There seemed very little point in going to the police - even if I found an officer who wasn't drunk, the chances of him speaking English were almost zero, and anyway, I had no proof of what happened, nor anything to prove that I even owned the lens. From speaking to other travellers, filing a police report here involves unbelievable amounts of red tape, and you have to stay in the same town or city for 3 days while it's processed.

Plus St Petersburg police are notorious in Russia for their corruption.

But I did go back to the spot through the day in case he was operating again, and also to some camera shops to check that they weren't stupid enough to be selling my hot lens complete with the filter that I'd had on it. Two shops did have the same lens, but I think they were genuinely brand new.

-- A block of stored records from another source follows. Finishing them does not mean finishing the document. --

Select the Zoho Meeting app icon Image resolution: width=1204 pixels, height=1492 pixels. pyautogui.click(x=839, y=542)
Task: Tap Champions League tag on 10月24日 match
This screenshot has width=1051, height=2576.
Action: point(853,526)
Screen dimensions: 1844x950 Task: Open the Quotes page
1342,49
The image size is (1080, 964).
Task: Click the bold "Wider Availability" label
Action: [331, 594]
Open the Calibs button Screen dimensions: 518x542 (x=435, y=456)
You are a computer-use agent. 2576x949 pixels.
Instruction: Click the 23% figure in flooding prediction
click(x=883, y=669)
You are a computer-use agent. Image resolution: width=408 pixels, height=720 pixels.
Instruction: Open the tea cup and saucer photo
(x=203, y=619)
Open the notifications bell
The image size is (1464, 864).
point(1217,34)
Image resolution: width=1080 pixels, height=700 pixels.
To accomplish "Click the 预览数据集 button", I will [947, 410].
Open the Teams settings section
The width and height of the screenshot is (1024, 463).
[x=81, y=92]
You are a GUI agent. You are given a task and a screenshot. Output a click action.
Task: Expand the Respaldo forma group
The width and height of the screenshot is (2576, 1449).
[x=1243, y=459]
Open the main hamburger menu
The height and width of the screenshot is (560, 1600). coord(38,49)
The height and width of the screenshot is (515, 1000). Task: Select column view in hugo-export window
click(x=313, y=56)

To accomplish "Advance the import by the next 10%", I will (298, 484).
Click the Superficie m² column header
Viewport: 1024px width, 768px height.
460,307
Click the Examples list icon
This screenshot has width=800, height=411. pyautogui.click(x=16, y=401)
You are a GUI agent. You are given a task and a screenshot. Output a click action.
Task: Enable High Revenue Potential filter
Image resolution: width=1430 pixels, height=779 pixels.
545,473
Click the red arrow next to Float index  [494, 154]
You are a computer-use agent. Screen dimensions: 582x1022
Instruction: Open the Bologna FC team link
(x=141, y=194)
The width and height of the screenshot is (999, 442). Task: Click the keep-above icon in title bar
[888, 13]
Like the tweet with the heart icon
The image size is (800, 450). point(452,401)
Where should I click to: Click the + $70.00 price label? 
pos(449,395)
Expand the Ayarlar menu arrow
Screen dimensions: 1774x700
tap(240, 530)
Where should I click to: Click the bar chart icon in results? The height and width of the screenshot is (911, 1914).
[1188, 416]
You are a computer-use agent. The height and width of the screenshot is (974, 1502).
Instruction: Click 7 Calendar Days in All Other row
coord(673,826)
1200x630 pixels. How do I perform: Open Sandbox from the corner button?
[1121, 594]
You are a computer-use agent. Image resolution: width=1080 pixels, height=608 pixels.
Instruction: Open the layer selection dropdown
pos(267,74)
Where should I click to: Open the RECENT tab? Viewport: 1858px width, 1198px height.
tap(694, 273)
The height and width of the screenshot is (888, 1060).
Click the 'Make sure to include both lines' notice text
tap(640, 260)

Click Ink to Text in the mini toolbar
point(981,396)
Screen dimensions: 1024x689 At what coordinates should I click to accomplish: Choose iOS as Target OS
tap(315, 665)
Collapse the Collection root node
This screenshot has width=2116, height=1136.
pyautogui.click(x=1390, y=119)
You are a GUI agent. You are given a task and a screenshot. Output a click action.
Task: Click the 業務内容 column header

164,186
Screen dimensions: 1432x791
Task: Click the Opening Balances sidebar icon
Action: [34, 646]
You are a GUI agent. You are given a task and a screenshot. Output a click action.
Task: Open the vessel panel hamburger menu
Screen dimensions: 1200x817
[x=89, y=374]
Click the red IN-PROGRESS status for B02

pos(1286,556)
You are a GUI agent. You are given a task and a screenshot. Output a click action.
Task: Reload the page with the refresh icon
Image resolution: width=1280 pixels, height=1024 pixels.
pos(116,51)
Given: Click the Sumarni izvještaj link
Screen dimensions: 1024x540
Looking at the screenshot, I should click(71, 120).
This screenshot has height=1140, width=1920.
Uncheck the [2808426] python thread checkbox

And, just to give you a laugh, here’s the last picture I took through the lens …

Off to Moscow

So obviously now being doubly paranoid about security, I tried to be philosophical about the whole thing... although the lens did cost marginally more than the camera itself, I've already made the cost of it back, it contained no personal information, I hadn't been beaten up or anything, and a wallet or passport being stolen would have been worse.

Everyone I spoke to about it agreed that there was no point in wasting time with the police about it, so I resolved to try to put it down to experience and enjoy the rest of my day in St P. And Jess kindly came to see me off, giving me more excellent trans-sib advice (she had just finished two weeks on the trains), including the not easy task of finding your berth. I showed my ticket and passport to the provodnista (carriage attendant), who retained her distinctly unimpressed attitude throughout the journey.

But I landed on my feet, in an entirely Russian populated carriage, I was sharing with a great young couple who had recently returned to Russia from postgraduate study in Ohio, and were desperate to speak as much English as possible. The other, older Russian lady in the swelteringly hot compartment spoke no English at all, but was perfectly pleasant as we tucked into little snack boxes that we were given, and slowly chuntered into the dark countryside.

Tags: Scams & Robberies



George was admirably stoic about his lens. I see he left out the part where we shamefully grabbed a sandwich at Subway!

  Jessamyn Sep 30, 2007 9:35 AM


I know who did it! I know who did it! It was the shifty looking bearded guy in the green hoody! How do I claim my reward?

  Will Oct 1, 2007 7:59 AM


I thought getting a Scubway in Russia was a definite cultural experience!

Will - that dodgy character had just stolen two Faberge eggs in there I think!

  george Oct 5, 2007 11:36 PM


George - that totally sucks about your lens. Glad to hear you've got the D300 now - hope your enjoying it!

I'm enjoying seeing your pics coming in - excellent as usual. I am so envious!

Good luck & bon voyage!

  Warwick Mar 11, 2008 10:14 PM


The same guy, working with two others attacked our group with one mobile phone as a result. Later he bumped into me when we were alone and as I recognized him I pushed him away, but too late, another one had lifted my camera from its bag. The loss of the camera (FUJI 9600) is a nuisance, but the loss of 200 fine pictures still irritates me. By the way, our Russian guide brought us to the nearby policestation, where a nice policeman made an impressivelooking paper for my insurance claim. This took less than 30 minutes and the policemen looked sober!